Task instructions: Would you copy out only the lines from the one with "Click into the Search input field" to the end of the records, exactly as they stand?

Given entries:
::::

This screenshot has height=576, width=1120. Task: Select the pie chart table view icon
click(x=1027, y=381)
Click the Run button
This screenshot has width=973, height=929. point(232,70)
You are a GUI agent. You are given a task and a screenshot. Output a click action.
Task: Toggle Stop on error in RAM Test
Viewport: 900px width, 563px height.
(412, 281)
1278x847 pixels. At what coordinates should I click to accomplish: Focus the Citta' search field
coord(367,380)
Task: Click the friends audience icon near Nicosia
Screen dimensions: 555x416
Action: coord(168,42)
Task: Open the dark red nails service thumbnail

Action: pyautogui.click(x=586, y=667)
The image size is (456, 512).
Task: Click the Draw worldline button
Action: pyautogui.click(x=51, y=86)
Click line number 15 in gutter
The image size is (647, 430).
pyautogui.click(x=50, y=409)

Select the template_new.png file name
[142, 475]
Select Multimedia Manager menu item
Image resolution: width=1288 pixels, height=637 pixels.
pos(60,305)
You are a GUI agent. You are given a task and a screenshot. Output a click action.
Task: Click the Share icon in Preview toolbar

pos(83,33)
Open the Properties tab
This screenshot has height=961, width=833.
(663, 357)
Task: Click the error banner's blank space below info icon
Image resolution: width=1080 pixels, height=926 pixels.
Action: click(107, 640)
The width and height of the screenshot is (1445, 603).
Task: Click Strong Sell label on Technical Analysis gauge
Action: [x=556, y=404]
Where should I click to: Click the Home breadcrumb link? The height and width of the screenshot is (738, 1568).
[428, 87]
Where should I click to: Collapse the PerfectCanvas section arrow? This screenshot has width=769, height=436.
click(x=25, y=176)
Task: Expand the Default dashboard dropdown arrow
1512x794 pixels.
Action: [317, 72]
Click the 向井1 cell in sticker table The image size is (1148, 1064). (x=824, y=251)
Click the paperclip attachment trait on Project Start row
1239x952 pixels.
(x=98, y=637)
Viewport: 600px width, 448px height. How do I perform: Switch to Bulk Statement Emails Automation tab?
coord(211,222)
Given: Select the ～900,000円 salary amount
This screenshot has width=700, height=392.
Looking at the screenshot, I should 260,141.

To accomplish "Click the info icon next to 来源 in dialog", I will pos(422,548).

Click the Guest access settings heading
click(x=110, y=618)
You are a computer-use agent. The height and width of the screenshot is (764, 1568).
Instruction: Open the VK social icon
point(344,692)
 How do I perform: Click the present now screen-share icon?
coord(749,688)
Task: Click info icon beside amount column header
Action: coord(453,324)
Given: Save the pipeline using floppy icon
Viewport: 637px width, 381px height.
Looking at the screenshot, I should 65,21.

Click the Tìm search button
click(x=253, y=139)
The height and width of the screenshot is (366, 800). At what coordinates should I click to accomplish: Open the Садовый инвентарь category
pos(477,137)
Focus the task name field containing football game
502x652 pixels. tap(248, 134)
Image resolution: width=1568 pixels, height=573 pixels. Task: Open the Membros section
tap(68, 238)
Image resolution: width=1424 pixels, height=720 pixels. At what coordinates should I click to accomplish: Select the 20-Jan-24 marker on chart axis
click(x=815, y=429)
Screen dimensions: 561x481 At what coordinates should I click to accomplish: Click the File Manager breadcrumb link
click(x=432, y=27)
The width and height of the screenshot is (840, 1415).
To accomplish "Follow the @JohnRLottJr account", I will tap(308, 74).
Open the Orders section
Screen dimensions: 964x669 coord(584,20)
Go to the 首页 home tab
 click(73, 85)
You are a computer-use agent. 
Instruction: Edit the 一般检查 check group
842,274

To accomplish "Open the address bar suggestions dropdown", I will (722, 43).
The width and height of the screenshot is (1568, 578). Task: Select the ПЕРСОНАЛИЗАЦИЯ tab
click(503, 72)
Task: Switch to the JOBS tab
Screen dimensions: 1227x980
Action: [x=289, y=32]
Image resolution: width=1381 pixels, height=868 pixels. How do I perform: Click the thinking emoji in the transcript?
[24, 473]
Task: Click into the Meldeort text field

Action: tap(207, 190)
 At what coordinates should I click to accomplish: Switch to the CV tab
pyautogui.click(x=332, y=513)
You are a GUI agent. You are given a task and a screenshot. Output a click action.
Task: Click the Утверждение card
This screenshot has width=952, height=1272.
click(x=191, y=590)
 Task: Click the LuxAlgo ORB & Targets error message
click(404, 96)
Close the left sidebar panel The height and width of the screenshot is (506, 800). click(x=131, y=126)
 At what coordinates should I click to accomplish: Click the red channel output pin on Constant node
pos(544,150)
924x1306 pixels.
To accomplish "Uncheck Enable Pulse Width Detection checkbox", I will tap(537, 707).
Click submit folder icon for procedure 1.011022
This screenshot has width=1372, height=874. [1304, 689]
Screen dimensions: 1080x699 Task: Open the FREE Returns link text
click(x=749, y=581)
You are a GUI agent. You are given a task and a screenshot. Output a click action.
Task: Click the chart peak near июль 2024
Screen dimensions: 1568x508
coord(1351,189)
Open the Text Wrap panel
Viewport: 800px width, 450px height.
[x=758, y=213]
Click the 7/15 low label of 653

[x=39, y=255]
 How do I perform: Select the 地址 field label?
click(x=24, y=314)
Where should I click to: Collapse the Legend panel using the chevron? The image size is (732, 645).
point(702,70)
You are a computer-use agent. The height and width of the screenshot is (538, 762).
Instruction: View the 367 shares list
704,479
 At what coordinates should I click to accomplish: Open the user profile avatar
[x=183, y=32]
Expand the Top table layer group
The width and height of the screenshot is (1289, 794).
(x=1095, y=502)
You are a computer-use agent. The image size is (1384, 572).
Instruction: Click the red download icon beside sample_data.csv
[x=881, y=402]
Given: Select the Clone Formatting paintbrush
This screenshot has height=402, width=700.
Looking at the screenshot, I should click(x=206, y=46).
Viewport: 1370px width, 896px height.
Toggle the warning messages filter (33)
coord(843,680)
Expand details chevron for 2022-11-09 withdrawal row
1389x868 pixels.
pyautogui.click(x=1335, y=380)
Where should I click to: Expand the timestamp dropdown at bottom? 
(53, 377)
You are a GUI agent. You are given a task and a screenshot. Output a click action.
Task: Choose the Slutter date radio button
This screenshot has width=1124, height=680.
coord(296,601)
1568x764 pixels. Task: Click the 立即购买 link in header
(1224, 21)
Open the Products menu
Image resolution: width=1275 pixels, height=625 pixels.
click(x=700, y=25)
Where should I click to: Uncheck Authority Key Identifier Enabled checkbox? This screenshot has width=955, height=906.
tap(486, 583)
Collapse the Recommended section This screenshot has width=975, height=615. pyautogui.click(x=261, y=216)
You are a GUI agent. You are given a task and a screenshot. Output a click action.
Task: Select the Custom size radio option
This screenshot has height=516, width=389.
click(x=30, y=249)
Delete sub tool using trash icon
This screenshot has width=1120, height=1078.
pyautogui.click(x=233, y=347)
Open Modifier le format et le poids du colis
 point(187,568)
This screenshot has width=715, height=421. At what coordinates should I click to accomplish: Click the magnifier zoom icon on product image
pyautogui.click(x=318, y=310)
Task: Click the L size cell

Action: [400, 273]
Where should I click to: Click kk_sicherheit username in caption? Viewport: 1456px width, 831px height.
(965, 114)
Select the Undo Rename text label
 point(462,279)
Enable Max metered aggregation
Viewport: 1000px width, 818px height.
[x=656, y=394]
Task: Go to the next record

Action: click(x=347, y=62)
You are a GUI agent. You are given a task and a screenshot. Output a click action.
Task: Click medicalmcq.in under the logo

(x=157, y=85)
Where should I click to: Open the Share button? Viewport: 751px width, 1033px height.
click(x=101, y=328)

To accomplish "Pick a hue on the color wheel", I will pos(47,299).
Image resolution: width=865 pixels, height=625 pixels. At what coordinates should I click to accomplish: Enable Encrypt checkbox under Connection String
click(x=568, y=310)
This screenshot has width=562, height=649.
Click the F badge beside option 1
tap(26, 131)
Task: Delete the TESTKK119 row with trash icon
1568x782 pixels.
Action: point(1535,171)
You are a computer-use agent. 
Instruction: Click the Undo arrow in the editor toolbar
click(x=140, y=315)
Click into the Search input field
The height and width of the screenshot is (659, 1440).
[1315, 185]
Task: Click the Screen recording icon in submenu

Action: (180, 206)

::::

Response for this exercise:
Click into the Search input field
The height and width of the screenshot is (659, 1440).
[1315, 185]
Task: Click the Screen recording icon in submenu

Action: (180, 206)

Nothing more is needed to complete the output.